## Problem to work on
Begin at the line containing "Reply to 尚涟星辰's hot search comment" and give again every line to the end of the records, exactly, without the pictures.
____________
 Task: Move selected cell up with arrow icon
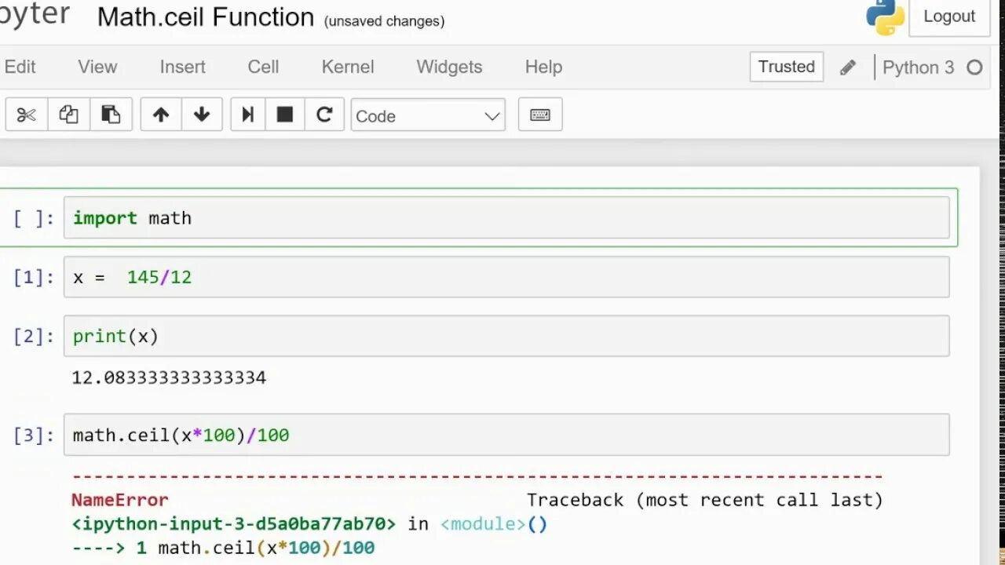pos(161,115)

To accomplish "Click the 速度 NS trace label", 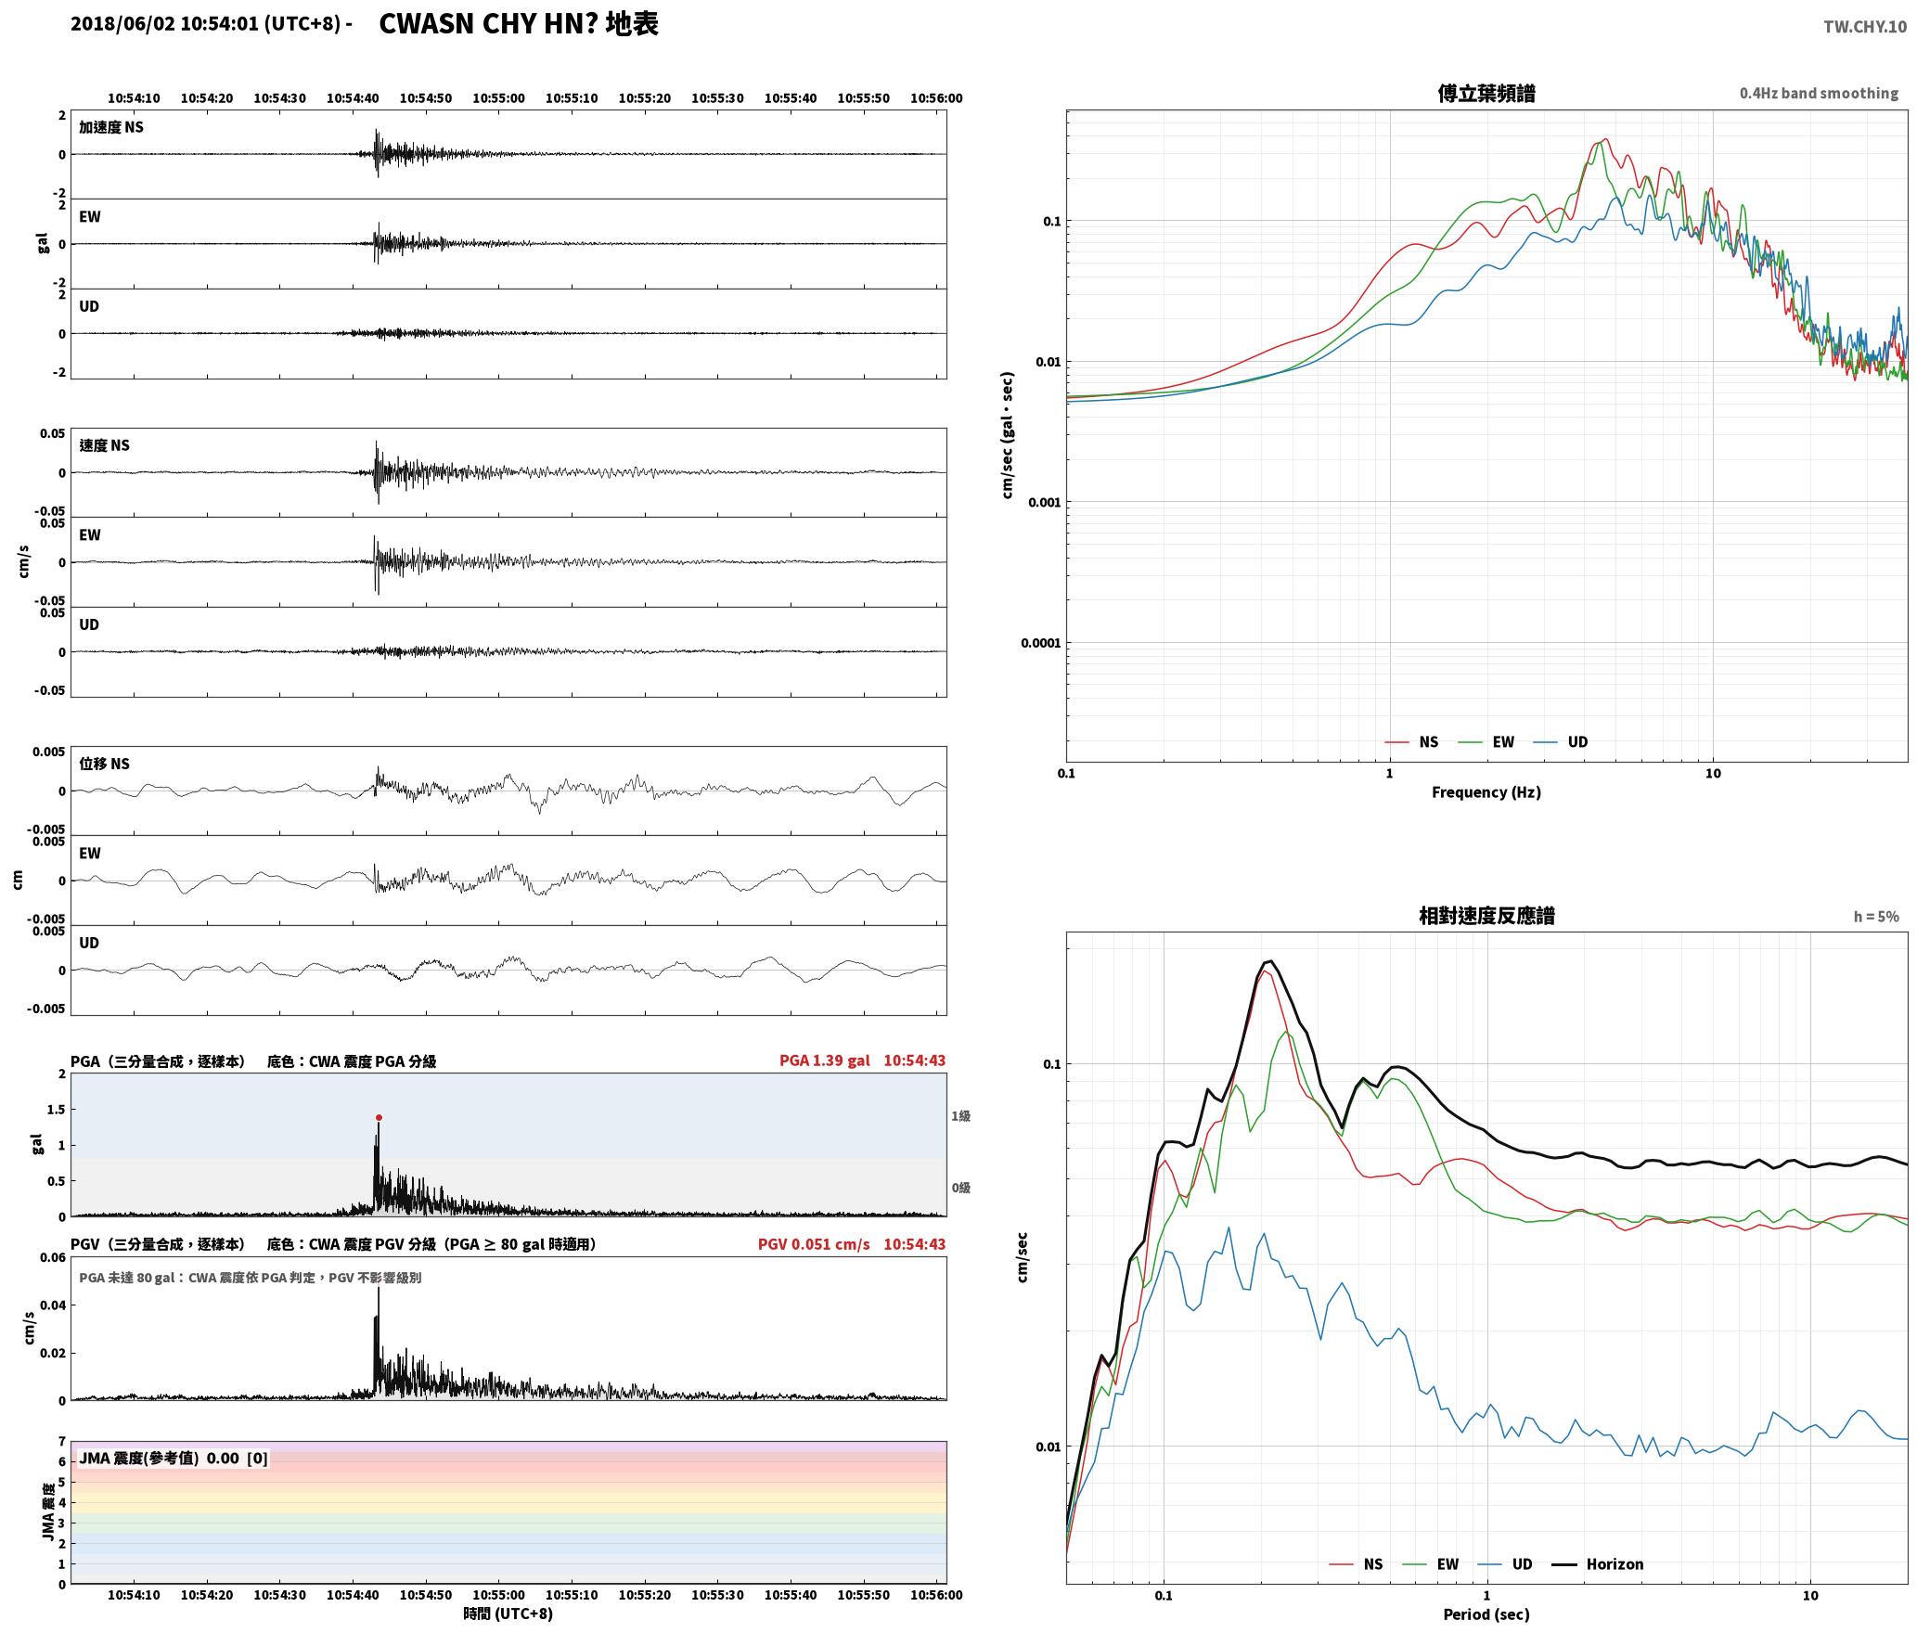I will (x=104, y=445).
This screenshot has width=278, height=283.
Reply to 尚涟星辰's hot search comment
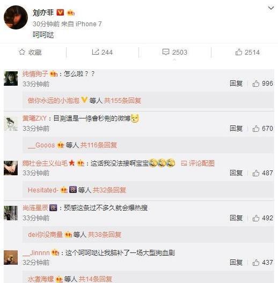coord(236,218)
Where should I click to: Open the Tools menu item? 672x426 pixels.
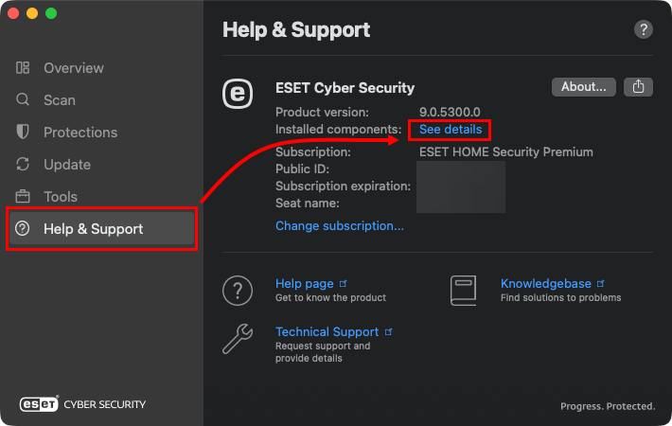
____________
## Response
Reply to 尚涟星辰's hot search comment
coord(236,218)
Where should I click to: Open the Tools menu item? 672x426 pixels.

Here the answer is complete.